The field to which you have applied your conception of philosophy as a critique most extensively is that of decolonial thought, which combines the analysis of the experience of a colonial past with the examination of race, gender and class hierarchies. Why do you think Hegel’s philosophy is so effective in this context?

My work on critique has, more and more, explicitly centered on the notion of “coloniality.” I have explored coloniality as the afterlife of colonialism, considering the articulation and deployment of race/gender as crucial to the development and resilience of capitalism. Increasingly so, I have explored the ambivalence of critical thought and practice in neoliberal and colonial contexts. I have sought to track the coextensive positive and negative meaning and effects of critique at the intersection of capitalism, colonialism, and cisheteropatriarchy. As I mentioned above, I do not see this as a work of “application.” There is an undeniable relation between my thinking of Hegelian negativity and my views on a critique of coloniality and decolonial praxis – specifically around the normative instability of praxis. Yet, I would want to resist characterizing my work on the latter as distinctively “Hegelian.” There are many aspects of Hegel’s thought that undermine the project and aims of decoloniality. There is an undeniable Eurocentrism, to name just one problem, in Hegel’s thought that cannot be reconciled with the intersection of decoloniality, critiques of political economy, and feminist critiques of cisheteropatriarchy that my current work explores.

 

Your interpretation of Hegel emphasizes the role of negativity in the determination of reality as Wirklichkeit, the dialectical – and therefore necessarily precarious and ambivalent – nature of any form of determination. You have highlighted the emancipatory potential of these aspects of Hegelian philosophy by making them interact with the decolonial debate. However, these aspects are elaborated in the Phenomenology of the Spirit and above all in the Science of Logic, while it is evident that other parts of Hegel’s philosophy, paradoxically those in which Hegel has considered the present more closely, move from definitely Eurocentric and colonialist assumptions. How should one deal with these parts of the Hegelian thought today? Is it necessary to accept a rigid distinction between parts that can be made contemporary and those that cannot, or is there in any case a line of continuity between the emancipatory elements of Hegelian thought and the other parts, which allows us to save at least some aspects of it? If yes, which ones?

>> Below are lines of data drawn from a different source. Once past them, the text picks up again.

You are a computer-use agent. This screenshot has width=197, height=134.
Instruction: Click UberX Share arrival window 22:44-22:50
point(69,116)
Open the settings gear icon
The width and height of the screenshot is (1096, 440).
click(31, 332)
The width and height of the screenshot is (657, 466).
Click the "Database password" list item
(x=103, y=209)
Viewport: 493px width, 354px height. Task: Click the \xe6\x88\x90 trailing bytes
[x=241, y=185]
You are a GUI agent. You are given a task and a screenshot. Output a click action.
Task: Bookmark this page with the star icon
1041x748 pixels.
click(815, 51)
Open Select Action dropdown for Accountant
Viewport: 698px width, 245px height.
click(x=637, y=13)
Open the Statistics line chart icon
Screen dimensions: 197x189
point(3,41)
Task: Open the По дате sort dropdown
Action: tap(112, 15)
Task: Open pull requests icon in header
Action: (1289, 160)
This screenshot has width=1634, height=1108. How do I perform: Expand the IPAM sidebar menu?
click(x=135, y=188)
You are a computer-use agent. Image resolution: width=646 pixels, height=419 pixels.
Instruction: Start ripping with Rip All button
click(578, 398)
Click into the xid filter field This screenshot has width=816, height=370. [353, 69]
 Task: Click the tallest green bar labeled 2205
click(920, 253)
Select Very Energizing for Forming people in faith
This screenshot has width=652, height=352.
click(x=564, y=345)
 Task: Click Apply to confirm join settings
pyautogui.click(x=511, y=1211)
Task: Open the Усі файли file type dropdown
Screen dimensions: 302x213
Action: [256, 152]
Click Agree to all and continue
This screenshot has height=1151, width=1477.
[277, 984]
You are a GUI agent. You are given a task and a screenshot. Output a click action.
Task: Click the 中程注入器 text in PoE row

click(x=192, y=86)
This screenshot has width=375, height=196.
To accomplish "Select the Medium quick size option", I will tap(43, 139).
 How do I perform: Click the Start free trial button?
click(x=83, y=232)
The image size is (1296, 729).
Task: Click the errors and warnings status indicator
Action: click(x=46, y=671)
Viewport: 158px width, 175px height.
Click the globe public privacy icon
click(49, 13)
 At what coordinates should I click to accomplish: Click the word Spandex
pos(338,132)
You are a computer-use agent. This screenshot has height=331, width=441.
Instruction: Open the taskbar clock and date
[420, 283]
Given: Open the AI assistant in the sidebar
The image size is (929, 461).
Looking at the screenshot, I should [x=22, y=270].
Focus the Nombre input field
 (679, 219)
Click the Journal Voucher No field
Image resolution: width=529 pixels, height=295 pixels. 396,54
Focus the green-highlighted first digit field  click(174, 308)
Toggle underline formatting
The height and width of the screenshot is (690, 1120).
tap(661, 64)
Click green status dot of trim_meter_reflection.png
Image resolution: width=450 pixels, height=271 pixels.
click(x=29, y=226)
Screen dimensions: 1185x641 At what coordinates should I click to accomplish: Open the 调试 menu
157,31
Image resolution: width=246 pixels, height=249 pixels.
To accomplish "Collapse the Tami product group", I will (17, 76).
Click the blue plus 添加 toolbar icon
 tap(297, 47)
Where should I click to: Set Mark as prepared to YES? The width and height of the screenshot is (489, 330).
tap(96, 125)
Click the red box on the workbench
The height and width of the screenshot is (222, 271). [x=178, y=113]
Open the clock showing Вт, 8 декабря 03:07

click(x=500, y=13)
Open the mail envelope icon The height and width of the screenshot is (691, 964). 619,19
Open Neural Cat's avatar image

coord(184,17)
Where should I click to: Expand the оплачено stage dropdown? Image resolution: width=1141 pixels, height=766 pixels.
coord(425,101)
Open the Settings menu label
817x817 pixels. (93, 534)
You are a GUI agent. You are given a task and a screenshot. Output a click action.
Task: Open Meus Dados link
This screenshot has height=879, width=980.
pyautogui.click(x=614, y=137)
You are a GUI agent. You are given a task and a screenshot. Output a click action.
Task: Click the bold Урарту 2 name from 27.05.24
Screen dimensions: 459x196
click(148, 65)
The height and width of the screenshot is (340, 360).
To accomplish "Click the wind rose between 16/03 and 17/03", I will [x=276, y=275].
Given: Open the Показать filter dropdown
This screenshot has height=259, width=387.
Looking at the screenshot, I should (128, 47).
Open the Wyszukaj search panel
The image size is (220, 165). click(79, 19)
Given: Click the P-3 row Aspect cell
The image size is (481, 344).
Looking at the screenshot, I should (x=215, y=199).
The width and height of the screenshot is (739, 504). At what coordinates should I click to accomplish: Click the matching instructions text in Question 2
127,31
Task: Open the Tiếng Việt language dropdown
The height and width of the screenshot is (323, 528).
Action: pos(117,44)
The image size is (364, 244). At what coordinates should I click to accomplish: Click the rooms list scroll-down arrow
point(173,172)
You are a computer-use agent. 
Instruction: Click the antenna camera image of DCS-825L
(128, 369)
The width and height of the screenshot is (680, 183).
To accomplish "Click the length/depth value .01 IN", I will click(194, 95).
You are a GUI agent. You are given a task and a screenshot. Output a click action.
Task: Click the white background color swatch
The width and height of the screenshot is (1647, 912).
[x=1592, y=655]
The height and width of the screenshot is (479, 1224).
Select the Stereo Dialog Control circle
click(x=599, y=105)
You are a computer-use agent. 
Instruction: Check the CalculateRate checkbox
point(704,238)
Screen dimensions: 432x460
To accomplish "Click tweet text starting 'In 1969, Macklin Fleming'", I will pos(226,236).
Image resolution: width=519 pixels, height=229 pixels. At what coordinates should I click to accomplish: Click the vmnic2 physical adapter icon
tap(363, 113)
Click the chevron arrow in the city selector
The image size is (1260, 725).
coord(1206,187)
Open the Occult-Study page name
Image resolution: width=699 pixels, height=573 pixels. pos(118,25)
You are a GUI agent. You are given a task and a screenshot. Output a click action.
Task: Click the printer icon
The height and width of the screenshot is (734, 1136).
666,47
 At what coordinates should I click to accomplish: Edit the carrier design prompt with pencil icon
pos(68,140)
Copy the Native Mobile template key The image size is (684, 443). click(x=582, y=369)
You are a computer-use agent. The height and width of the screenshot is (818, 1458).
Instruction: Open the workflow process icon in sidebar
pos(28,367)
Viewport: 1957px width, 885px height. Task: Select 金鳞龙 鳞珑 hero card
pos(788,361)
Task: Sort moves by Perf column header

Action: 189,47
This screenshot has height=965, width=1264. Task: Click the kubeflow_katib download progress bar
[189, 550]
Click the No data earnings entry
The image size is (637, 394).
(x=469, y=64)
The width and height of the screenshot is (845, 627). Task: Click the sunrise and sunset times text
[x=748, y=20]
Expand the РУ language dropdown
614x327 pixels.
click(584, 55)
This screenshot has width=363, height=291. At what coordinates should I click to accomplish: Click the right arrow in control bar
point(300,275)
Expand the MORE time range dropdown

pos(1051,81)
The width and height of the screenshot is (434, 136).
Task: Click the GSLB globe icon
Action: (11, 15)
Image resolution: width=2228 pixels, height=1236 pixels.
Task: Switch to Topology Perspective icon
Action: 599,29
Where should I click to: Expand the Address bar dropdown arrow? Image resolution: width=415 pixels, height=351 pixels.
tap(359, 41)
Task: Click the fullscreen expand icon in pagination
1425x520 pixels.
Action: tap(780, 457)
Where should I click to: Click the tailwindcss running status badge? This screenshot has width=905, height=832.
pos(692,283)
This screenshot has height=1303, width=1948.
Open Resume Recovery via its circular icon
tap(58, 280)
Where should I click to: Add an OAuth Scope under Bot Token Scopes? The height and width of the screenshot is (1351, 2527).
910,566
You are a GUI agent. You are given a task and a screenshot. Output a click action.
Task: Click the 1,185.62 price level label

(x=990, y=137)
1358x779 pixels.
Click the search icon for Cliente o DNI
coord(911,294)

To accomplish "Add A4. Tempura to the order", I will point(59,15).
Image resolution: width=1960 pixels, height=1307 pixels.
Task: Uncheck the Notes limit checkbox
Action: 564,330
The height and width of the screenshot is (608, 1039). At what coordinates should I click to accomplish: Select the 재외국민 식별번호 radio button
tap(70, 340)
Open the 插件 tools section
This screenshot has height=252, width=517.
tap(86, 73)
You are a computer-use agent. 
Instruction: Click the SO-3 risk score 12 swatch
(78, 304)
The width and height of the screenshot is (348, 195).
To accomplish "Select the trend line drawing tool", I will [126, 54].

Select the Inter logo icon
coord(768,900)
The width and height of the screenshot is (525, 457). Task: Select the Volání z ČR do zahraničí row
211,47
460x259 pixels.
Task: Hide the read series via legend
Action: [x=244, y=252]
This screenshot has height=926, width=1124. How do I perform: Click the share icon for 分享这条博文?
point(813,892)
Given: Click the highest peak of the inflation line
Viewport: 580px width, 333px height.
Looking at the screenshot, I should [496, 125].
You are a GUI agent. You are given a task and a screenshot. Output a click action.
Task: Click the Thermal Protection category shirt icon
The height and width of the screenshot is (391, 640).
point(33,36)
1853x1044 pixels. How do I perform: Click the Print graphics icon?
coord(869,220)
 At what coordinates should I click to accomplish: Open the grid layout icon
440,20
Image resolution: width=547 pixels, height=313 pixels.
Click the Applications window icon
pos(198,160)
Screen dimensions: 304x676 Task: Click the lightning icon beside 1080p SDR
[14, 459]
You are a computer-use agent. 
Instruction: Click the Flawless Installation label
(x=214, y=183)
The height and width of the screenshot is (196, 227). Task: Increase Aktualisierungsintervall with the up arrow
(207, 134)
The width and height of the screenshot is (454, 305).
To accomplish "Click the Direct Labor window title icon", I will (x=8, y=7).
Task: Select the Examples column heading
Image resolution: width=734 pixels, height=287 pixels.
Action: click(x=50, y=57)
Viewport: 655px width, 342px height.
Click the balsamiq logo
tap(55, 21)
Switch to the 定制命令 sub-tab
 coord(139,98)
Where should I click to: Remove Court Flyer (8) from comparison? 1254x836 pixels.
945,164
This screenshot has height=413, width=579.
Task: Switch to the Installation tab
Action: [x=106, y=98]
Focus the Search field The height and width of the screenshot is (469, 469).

I engage this crucial question in my “Hegel, History, and Race.” The relation between the form and content of Hegel’s text is key. One cannot assess the power of Hegelian concepts without considering their relation to the disturbing content – concerning race and gender – found throughout his corpus. Form and content are distinguishable but not separable, in my view. Thus, I don’t think that deflationary or revisionist readings of Hegel should ignore deeply disturbing passages. I agree with Robert Bernasconi that academic philosophy is disproportionately white and male partly because research and teaching practices tend to downplay the racism and sexism of canonical figures and texts. Calling attention to these passages and exploring if and how they are part of the logic of the positions distinctive of a text or corpus is necessary to the critical reception of any text.
I do not do this enough in Hegel’s Theory of Intelligibility, but I have in “Hegel, History, and Race” and in a recent text that has not yet appeared in print, “‘Bad Habits:’ Idleness, Critique, Interruption in Hegel.” In “Hegel, History, and Race,” for example, I track the connection between Hegel’s Anthropology and Philosophy of History in order to map the continuity of a racial hierarchy in both. In “Bad Habits,” I track assumptions about productivity in the context of Hegel’s view of habituation in order to problematize recent work on embodied normativity in Hegel. Hegel’s assumptions are also connected to his deeply disturbing views on race. Drawing attention to these aspects is key to considering the implications of contemporary readings of Hegel, especially when we seek to specify not only the limits but the promises of his texts.

 

In recent decades, the horizons of every person have widened to take on an undoubtedly global dimension. What has such a change of perspective meant/what does it mean in your experience as a scholar?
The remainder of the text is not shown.